04 juillet 2020
Les deux faces d'une même vie

Une affaire délicate nous a préoccupé pendant une soirée. La tension est descendue mais l'histoire demeure, avec ou sans suite. Nous ne sommes pas concernés personnellement mais quand même nous sommes une pièce centrale à l'histoire nous mettant dans une position délicate.

Hier, l'été s'égrène toujours avec nos petites-filles. Une petite sortie à la papeterie du village s'avérait coûteuse. Loin d'être une sorte de papeterie de dépannage de village, c'est une vraie papeterie regorgeant de tous ces items affriolants et luxueux auxquels les petites-filles ne peuvent résister. Sur le chemin du retour, incidemment, la plus vieille demandait si St-Sauveur est une ville ou un village. Grand-papa répondait que c'était un village devenu une ville mais que c'est plus sympathique village que ville. Je n'ai rien dit, la jolie et coquette facture de la papeterie encore en travers de la gorge.

Retour en ville la veille au soir. Aujourd'hui, grand rassemblement pour la distribution des substrats commandés en ligne à l'avance puis, après-midi chez une copine qui réunit la petite bande dans sa cour, chacun apportant sa chaise, son verre et un plat. À la bonne franquette dit-on. Par cette chaleur, on verra bien si l'après-midi s'étirera ou pas.

Ce n'est pas habituel de faire un bonsaï d'un chêne à cause des grosses feuilles mais il me plaît d'avoir un chêne dans ma collection

Nous sommes donc revenus de la ville. En vingt-quatre heures, quelques avancées: oui, l'appartement en ville est toujours chez nous. Comme remarquait judicieusement ma petite-fille, la maison secondaire est devenue principale, voilà tout.

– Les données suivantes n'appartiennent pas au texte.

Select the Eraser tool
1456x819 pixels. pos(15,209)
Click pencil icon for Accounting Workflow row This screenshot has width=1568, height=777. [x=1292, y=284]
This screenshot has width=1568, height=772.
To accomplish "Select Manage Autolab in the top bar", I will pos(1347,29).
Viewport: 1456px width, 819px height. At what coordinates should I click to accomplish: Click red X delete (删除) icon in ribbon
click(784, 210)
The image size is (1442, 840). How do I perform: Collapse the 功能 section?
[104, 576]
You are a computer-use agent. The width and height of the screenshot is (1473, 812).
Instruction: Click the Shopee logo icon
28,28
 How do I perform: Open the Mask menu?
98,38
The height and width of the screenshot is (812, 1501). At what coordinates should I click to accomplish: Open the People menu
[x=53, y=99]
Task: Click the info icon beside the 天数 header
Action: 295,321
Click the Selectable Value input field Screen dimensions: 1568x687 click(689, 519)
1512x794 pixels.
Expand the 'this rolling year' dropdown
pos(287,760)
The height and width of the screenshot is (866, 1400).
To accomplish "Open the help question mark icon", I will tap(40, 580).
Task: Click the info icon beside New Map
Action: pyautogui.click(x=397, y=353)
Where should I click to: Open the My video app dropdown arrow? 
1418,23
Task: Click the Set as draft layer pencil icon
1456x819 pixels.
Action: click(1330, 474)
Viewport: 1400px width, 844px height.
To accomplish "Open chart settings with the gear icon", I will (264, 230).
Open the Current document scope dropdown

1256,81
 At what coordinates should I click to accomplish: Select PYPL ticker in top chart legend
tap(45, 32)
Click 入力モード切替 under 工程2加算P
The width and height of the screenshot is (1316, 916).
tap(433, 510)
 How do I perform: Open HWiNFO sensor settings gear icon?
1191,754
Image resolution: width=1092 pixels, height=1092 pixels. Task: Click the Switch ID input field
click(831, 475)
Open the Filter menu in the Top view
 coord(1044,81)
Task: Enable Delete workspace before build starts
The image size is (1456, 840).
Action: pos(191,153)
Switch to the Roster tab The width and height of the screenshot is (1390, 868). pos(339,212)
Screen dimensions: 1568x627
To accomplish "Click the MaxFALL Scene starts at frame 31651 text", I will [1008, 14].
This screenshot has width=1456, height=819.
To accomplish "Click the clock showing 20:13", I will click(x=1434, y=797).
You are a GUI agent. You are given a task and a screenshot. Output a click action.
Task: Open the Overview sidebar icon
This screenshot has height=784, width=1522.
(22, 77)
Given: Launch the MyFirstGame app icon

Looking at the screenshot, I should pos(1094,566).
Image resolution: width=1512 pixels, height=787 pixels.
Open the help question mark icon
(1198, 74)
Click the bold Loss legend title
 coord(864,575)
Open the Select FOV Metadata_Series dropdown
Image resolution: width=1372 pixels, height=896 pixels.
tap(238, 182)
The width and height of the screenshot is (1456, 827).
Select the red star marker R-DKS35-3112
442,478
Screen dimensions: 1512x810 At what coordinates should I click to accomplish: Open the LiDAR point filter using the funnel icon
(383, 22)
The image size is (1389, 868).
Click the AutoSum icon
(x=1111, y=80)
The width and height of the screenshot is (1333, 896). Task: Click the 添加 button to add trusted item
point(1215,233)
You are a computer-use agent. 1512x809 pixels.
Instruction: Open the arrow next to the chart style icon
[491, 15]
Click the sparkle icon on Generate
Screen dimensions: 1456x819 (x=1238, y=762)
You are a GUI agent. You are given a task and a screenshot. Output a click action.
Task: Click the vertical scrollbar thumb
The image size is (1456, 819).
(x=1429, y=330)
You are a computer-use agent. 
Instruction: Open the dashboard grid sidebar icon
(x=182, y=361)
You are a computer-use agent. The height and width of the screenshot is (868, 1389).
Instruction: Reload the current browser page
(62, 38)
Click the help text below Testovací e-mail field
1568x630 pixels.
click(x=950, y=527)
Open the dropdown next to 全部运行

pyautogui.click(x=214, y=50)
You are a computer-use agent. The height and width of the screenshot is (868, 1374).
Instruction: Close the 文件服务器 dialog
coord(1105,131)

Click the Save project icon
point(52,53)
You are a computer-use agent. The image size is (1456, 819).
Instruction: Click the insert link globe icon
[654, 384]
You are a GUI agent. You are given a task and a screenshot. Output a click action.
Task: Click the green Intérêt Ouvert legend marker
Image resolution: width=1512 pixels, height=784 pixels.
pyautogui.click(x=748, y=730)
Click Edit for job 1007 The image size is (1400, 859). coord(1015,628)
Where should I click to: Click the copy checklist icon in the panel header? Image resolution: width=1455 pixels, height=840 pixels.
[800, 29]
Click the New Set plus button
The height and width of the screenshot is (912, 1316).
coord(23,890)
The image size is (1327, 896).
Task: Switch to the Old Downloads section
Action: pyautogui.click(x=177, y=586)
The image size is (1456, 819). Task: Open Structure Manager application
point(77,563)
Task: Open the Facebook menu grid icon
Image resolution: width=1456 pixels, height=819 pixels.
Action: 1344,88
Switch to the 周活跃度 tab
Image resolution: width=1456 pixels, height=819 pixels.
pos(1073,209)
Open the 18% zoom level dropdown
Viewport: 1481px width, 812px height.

Après près de quatre mois, je suis retournée à l'épicerie orientale surtout pour deux bouteilles de sauce soya de la marque habituelle. Pourquoi deux? Évidemment c'est pour mes deux chez moi. Mais encore, Lui disait aujourd'hui même qu'il nous manque quelques petites sauces ici et là. Ce que je ne comprend pas.

Après-midi sage dans la cour chez la copine. Manger, boire, converser. Sous l'ombre d'un grand arbre, nous étions bien. Langueur et digestion. Nous ne nous sommes levés que pour partir souper à un restaurant grec réouvert depuis peu. Savoureux repas. Dans la pénombre, je viens d'arroser les arbres.

En ville, nous avons toujours quelque chose à faire certes, mais j'en reviens toujours épuisée. Cette fois-ci, je sens que cela ne m'amuse plus. Est-ce la compagnie ou l'effet pervers de la distanciation? Sans embrassade je peux comprendre mais sans être au contact les uns les autres en se permettant d'entrer dans la zone de confort mutuelle, il y a là une tiédeur qui déteint sur l'ambiance. Tout aussi bien être seul chez soi au lieu d'échanges informationnelles qui se font par ailleurs très bien par courriels, du moment qu'on maîtrise la langue écrite tant soit peu.

Hier soir, pour rentrer en ville, la lune nous accompagnait. Ce soir, au retour, nous courrons après le coucher du soleil. Quel spectacle!